By Melissa A. Butler, Pittsburgh 2nd Grade Teacher
"Why is this writing good?" "What makes this phrase so interesting?" "Why do you think this author said the words in this way?" These are the sorts of questions my students are asking and answering during writing workshops this year. Though certainly not a new idea, studying the work of experienced writers through the use of “mentor texts” and focusing on writer conversations have nonetheless been enlightening for me and my second grade students this year.
I have always been a passionate teacher of writing - it is what I love best. What I love most about teaching writing is that every year (in fact, every month, every week, and every day) I feel like I am teaching the artistic process of what it means to be a writer for the very first time. To me, this is the essence of good curriculum - it is alive. It is a process that is unknown until it is achieved through dialogue between students and teacher.
This year, more than ever, I feel that I have lived up to the phrase teach the writer, not the writing (Lucy Calkins). This credo, if you will, when embraced as a curricular assumption in the planning of writing workshops, truly does encourage an amazing writing community.
What are some ideas for writing workshops that seek to embrace the curricular assumption of teaching the writer, not the writing? Here are just a few...
TEACHING WITH MENTOR TEXTS
Select some good books, both narrative and informational. They should be books that you love and books that your students have already enjoyed and studied as readers. Talk about the authors and how they wrote their books. What can you find that makes the writing splendid? Onomatopoeia? Alliteration? Repetition? Interesting word choice? Unique beginning or ending? Unique word formation? Strong character development? Rhythm or rhyme? As you and the students point out places in texts where writers have used particular writing techniques, name the techniques and label them with post-it notes or highlight the passages with highlighter tape. Students will begin to go back to these mentor texts as models for their writing. Students will also soon be able to go through their favorite books and label elements of splendid writing style with post-it notes or highlighter tape all by themselves.

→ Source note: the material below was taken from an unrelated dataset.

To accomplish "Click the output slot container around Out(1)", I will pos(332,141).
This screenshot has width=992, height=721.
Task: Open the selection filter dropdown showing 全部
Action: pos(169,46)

STUDENT WRITING CONVERSATIONS
When students talk about their writing, they typically want to tell you what it is about, not how it is written. Sharing subject matter is important, but we want to get children to talk about their writing in more sophisticated ways. If encouraged, students will begin to talk about their purpose as writers, their audience for each piece of writing, and the techniques they use as writers in order to reach their audience. After teaching effective writing techniques using mentor texts, teach children to have similar conversations with each other about their own writing. In order to encourage this sort of “writing workshop conversation,” you can set up specific paired sharing times for students to share their writing in this way. You can pose specific questions or tasks for the sharing sessions, such as: “I want you to talk with your partner about why you are writing your story—what feelings do you want the reader to feel?” or “Try to find as many elements of style as you can in your partner's piece and label them with post-its. Be ready to name the elements and give examples.” Once children are experienced at this sort of writing conversation, you can leave the conversation agenda up to them! Teaching how to have good writing conversations is well worth the time and energy—children soon teach each other and routinely go through revisions with every piece of writing!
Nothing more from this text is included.